» Zu erledigende Aufgabe: Gib die Zeilen aller Datensätze erneut wieder und tausche dabei überall "screenshot" gegen "screen image" aus, ohne sonst etwas zu ändern. Lass die Bilder in deiner Antwort weg.

» Bereitgestellte Datensätze:
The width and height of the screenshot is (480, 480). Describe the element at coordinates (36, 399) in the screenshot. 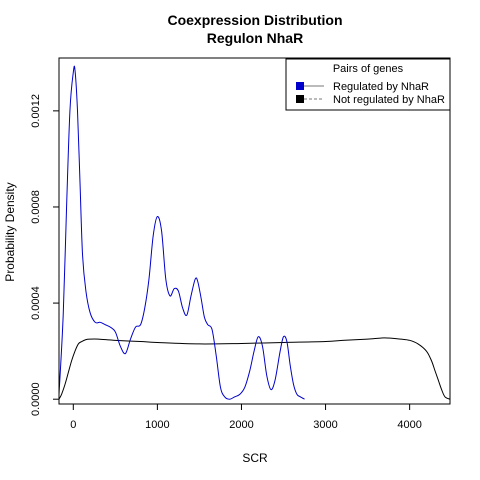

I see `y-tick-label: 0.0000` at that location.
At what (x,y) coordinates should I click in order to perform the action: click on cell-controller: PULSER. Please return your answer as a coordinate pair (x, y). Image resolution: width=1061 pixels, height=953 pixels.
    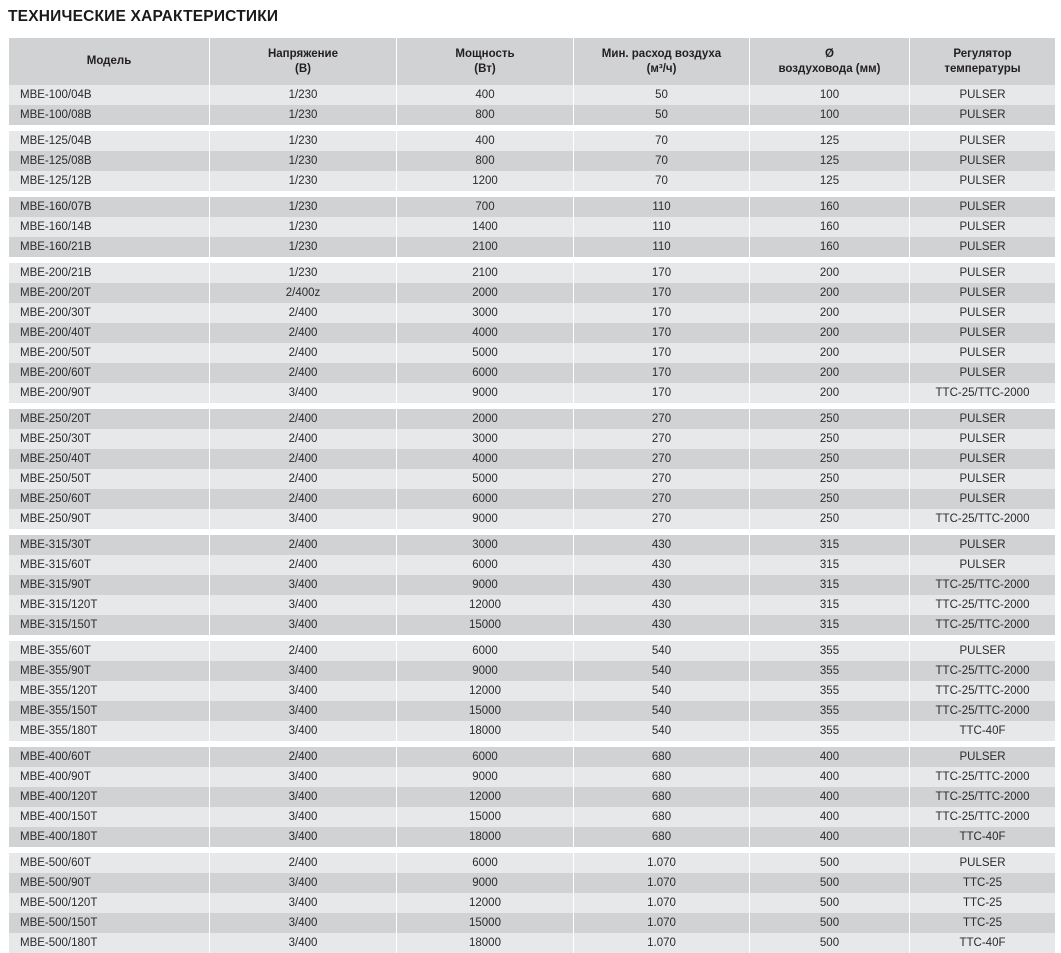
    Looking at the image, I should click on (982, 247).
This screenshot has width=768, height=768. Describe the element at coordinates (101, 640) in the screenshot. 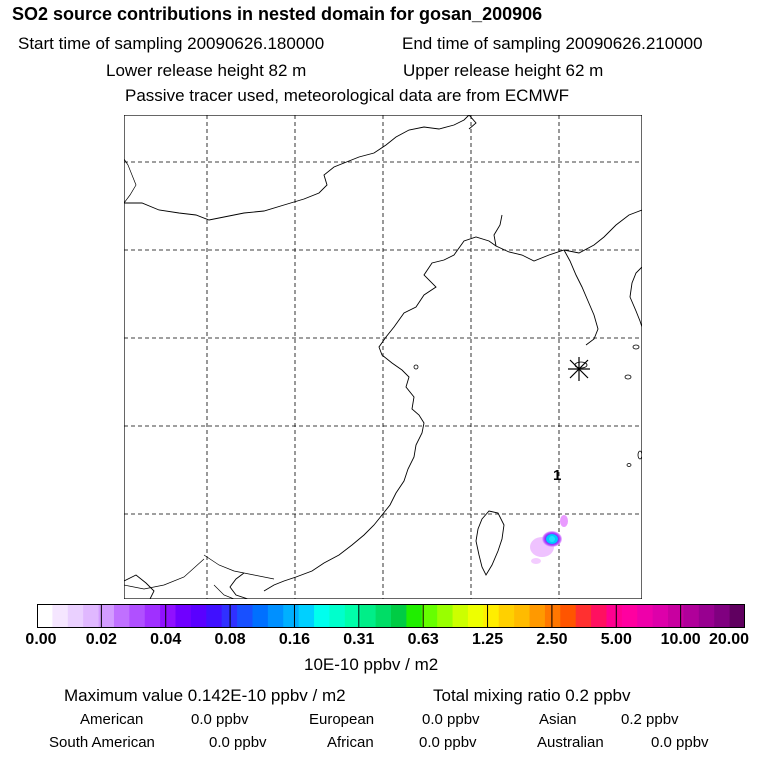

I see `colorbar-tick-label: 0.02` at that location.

» Gelöste Aufgabe:
The width and height of the screen image is (480, 480). Describe the element at coordinates (36, 399) in the screen image. 

I see `y-tick-label: 0.0000` at that location.
At what (x,y) coordinates should I click in order to perform the action: click on cell-controller: PULSER. Please return your answer as a coordinate pair (x, y). Image resolution: width=1061 pixels, height=953 pixels.
    Looking at the image, I should click on (982, 247).
This screen image has width=768, height=768. Describe the element at coordinates (101, 640) in the screen image. 

I see `colorbar-tick-label: 0.02` at that location.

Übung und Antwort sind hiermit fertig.